Responso por un árbol

Miguel-Anxo Murado
Miguel-Anxo Murado VUELTA DE HOJA

GALICIA

AMADEO

04 nov 2018 . Actualizado a las 05:00 h.

A los gallegos se nos ha muerto esta semana uno de nuestros vecinos más ancianos: se trata del roble de Quindous, en Cervantes, uno de los árboles más viejos de Galicia, y al que en su pueblo conocían afectuosamente con el nombre de Caroco. Lo contaba el martes en estas páginas Dolores Cela: la nevada temprana del fin de semana pasado acabó con él. Incapaz de sostener el peso de la nieve en su copa de casi siete metros de diámetro, se partió por la mitad como si lo hubiese hendido el rayo. Los robles se resisten siempre a dar sus hojas, más que otros árboles, pero el Caroco se debió quedar absorto con el otoño y la nieve le sorprendió todavía vestido con sus hojas del color del albariño, con lo que el peso era aún mayor. Sucedió todo con nocturnidad, así que los vecinos nada pudieron hacer, más que escuchar por la noche el formidable quejido del roble. Fue por la mañana cuando se encontraron con el tronco desnudo de ramas, y las ramas en el suelo, arrancadas por el peso del invierno imprevisto y repentino.

Es una lástima. Se nos va así una de las «árbores senlleiras» de Galicia, un miembro de esa aristocracia forestal longeva que incluye al gran olivo de Vigo en el Paseo de Alfonso XII, al castaño de Pumbariños, al de A Capela en Begonte, a la higuera de Rosalía en Padrón... Pero además se trataba de un roble, y el roble es uno de nuestros tótems, un vegetal que es a la vez un símbolo; y cuando un símbolo desaparece es como un augurio de extinción.

Yo lo tengo visto varias veces, a este gigante de Quindous, en el camino a las pallozas de Piornedo. Escoltado por sus tres compañeros en la Praza do Campo, era una visión esplendorosa. Era un carballo albar, un «roble de fruto sentado». Con sus más de veinte metros de altura, era como un forzudo de circo, como un dios celta que se desperezaba benevolente sobre la plaza. Entiendo la tristeza de los vecinos, que han perdido su sombra densa para los días de calor del verano y el crujir de sus ramas en el otoño. Hueco por dentro, los niños jugaban a esconderse en su interior, que es una forma infantil pero profunda de comunión con la naturaleza que uno nunca olvida. El hueco de un roble es como un vientre materno de la naturaleza, una pequeña capilla del culto a la vida, donde a veces se escuchan los murmullos de la tierra. Entiendo la tristeza y la rabia de los vecinos, porque, además, quizás, se podía haber salvado al Caroco. Los paisanos habían recogido firmas el año pasado para que se le hiciesen podas sanitarias con regularidad, y se arreglase de paso la plaza. Pero los trabajos se han ido retrasando y ahora ya no llegarán a tiempo.

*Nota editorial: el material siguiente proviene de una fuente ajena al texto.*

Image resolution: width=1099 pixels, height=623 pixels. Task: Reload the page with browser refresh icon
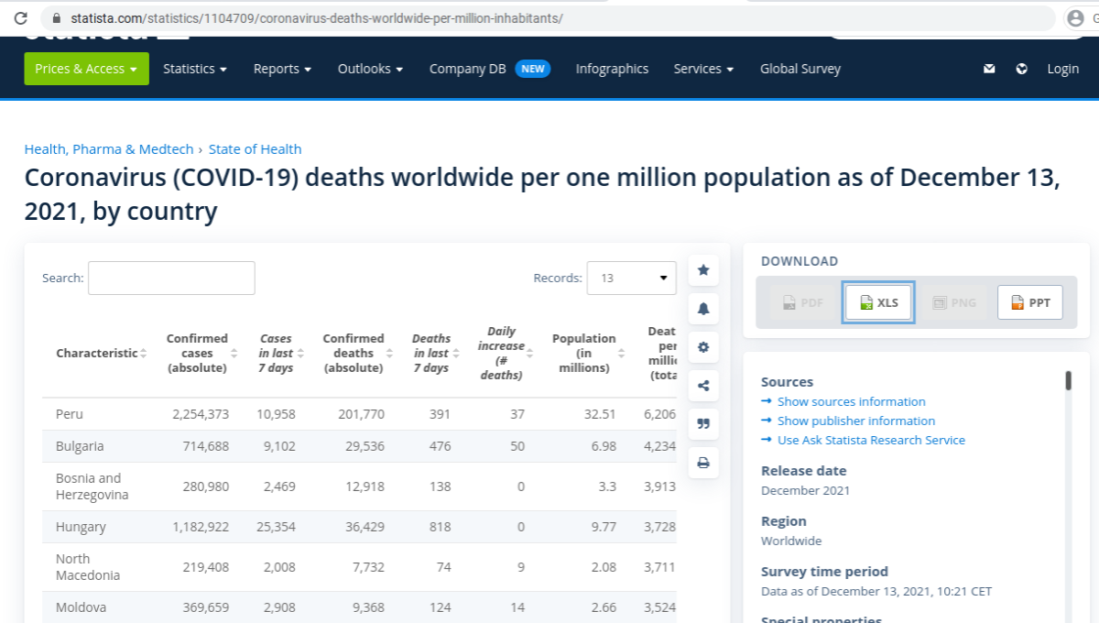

Ya sé que no será un consuelo para los vecinos de Quindous, ni para los niños que no tienen ahora su hueco para cobijarse en sus juegos, ni para el lobo, que ya no tiene a quien preguntarle direcciones, como quiere una vieja leyenda popular; pero de las muertes posibles que acechan a los árboles, esta del carballo de Quindous puede que sea de las más hermosas. No se ha secado, como sus congéneres en la Praza do Campo, ni lo ha calcinado el fuego de los vastos incendios de octubre del año pasado, ni lo ha fulminado un rayo, como les pasa a muchos robles. Se ha derrumbado como un gigante cansado, como un Atlas al que los años han ido minando la energía y no puede sostener el peso de un invierno más. Pero es la nieve, el más mágico de los meteoros, quien le ha dicho que ya basta. Le ha hecho ceder y partirse, y a la vez le ha arropado con su sudario helado, envolviéndolo como con una sábana blanquísima. Todo lo que está vivo tiene un final. Descanse en paz el Caroco de Quindous.